In March 1975, gas emissions and temperatures increased dramatically at Mount Baker's Sherman Crater – almost half the glaciers within the crater melted and the measured amount of released heat increased more than 10 times. Fumarole temperatures reached "superheated" status and registered over 130 C° in some areas of Sherman Crater. Higher amounts of carbon dioxide and sulfur gases, assumed to be hydrogen sulfide, were detected very shortly after the signs of activity increased in 1975, but emissions of both have decreased through time. Additionally, since the 1970's, the amount of heat released has decreased and the distribution of hot zones within Sherman Crater has reorganized.

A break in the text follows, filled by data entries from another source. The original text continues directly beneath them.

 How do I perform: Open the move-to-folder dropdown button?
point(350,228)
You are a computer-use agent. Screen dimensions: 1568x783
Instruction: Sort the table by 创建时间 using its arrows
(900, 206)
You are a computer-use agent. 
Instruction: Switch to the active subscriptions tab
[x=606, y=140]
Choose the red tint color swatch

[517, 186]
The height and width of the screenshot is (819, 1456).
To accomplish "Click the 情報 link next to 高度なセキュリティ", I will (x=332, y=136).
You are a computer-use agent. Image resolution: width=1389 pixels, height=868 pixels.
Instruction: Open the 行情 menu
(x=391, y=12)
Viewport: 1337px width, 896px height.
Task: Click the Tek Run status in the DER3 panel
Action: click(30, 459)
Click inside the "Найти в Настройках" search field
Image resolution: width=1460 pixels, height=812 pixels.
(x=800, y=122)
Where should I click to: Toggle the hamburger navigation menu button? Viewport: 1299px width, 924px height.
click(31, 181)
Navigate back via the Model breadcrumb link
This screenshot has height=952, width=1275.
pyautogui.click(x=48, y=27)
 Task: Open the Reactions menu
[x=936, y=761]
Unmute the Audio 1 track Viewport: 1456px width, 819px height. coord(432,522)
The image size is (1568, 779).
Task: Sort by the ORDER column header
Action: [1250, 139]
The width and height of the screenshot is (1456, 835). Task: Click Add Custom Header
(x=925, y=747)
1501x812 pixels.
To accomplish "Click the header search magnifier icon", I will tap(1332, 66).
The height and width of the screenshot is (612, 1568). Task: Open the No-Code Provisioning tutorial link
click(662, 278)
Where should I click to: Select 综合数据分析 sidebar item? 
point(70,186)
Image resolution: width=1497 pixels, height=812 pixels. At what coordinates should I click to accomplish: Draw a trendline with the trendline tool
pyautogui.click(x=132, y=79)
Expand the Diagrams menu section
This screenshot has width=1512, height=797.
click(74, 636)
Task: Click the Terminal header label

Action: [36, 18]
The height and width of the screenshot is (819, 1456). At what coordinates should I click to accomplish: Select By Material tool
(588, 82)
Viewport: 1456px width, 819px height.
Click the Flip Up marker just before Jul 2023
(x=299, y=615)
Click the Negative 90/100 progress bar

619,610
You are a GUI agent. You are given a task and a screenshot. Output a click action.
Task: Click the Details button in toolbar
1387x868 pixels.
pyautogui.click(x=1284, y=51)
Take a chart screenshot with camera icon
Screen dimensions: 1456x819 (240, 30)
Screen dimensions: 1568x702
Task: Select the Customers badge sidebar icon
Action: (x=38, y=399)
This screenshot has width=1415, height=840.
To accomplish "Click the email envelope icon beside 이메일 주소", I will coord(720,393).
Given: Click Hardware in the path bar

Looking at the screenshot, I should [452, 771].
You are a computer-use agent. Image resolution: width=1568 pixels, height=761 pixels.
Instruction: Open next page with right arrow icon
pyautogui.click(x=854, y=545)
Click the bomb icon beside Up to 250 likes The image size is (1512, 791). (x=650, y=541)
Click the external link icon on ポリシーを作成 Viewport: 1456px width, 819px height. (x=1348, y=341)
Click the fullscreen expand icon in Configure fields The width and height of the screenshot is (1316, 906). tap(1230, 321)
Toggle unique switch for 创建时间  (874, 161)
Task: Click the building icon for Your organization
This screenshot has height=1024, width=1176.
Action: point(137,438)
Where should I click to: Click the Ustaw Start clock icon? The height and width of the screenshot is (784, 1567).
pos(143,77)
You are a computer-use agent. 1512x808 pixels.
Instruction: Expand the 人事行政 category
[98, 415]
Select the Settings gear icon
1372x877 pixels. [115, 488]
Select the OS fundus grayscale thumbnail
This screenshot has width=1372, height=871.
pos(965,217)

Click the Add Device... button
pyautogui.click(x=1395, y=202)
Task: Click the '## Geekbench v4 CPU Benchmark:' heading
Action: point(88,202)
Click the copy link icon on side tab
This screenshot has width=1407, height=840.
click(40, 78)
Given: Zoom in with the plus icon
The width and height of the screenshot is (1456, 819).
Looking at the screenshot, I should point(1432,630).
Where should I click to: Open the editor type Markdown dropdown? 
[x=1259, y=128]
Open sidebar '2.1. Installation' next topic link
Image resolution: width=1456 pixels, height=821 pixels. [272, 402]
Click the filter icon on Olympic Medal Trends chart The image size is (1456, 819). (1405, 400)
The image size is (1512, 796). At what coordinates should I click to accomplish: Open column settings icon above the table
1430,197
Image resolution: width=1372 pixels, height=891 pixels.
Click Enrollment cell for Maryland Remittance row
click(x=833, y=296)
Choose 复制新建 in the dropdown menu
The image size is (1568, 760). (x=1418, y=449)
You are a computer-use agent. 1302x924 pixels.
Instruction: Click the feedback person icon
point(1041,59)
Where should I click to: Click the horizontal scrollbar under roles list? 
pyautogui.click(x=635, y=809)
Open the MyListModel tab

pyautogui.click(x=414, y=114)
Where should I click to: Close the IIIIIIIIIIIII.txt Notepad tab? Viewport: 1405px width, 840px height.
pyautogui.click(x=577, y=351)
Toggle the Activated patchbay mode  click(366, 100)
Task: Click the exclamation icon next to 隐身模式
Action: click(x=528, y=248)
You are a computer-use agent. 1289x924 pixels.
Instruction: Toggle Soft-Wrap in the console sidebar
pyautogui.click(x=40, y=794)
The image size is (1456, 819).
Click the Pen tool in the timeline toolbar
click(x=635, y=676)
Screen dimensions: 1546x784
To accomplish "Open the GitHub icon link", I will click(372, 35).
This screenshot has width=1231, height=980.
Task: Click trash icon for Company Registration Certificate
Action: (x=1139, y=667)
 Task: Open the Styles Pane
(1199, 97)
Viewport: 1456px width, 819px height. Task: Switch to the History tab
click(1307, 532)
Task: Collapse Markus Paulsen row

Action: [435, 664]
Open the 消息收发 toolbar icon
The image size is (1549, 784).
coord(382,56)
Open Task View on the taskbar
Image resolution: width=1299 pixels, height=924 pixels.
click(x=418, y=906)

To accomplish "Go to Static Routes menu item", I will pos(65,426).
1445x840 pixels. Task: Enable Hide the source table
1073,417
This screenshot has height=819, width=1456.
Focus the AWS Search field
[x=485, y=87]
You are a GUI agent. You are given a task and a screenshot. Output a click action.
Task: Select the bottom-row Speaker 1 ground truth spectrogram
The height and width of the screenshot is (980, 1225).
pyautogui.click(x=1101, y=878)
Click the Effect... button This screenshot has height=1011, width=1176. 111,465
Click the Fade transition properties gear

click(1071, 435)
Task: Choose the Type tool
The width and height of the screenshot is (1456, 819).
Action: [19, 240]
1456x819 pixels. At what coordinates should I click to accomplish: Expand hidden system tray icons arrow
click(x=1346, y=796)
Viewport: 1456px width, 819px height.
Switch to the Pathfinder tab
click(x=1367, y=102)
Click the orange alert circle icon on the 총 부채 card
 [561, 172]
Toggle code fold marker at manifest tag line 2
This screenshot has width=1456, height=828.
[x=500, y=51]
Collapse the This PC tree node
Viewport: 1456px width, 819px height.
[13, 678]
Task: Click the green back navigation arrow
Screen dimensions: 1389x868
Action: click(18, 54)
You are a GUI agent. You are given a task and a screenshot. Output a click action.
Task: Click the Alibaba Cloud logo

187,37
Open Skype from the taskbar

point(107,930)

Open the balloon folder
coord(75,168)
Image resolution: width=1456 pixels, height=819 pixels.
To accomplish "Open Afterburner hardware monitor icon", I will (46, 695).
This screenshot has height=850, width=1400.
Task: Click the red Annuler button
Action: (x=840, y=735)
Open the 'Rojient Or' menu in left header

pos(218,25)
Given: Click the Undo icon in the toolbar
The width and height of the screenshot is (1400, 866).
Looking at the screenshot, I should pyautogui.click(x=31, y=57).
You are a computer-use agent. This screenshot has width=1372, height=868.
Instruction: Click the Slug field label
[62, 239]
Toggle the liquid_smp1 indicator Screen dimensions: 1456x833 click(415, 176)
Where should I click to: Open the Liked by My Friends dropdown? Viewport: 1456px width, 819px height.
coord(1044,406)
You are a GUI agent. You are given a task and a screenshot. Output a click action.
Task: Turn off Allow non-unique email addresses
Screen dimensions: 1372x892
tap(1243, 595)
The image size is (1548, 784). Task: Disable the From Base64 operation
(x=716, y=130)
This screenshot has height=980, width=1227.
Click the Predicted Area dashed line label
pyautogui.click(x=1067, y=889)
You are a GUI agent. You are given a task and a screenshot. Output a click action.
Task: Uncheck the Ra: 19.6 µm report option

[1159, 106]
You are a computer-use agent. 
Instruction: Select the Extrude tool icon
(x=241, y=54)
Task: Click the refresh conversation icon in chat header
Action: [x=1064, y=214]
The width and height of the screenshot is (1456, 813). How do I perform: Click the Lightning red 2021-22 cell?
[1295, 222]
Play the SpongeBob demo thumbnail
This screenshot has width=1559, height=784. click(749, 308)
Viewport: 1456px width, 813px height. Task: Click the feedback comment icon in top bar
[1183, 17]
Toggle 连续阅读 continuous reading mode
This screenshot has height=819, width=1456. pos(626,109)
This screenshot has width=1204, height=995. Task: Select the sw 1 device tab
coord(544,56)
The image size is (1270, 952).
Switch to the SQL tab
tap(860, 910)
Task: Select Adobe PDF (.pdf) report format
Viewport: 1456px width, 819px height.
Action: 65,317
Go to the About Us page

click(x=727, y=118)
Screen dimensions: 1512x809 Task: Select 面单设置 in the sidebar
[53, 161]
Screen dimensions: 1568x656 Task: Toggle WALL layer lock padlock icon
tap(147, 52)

The gases at Mount Baker arrive at fumaroles area after having bubbled through and interacted with an extensive groundwater system that overlies the magma. Despite being "filtered" through the blanket of ground water, changes in the gas chemistry can point to periods when there is more magma within the volcanic plumbing system. In contrast to most other volcanoes in the Cascades, gas emissions at Mount Baker are typically high enough to be measured with airborne techniques, making such changes easier to detect. The existence of higher gas emissions, particularly the observation of high CO2 over time, provides strong evidence for ongoing magmatic activity at depth. Increases in the ratio of CO2 to other gases at Mount Baker suggested that the increase in activity in 1975 resulted from an emplacement of a small amount of fresh magma into the mid-crust beneath the volcano, or potentially from opening a network fractures to a deeper reservoir of (more primitive) magmatic gases. The prevalence of deep long-period seismicity at Mount Baker is also thought to be linked to movement of either magma or gases beneath the volcano.
The continued monitoring of gases, temperatures, and seismicity at Mount Baker is important for detecting changes in the deep system of magma and predicting volcanic unrest. Fumarole samples and gas emissions are measured every year or two, unless increases in seismicity or deformation are detected, which would cause much more frequent sampling to be carried out.
Fumarole chemistry data collected from Sherman Crater is available online via the Mount Baker Volcano Research Center.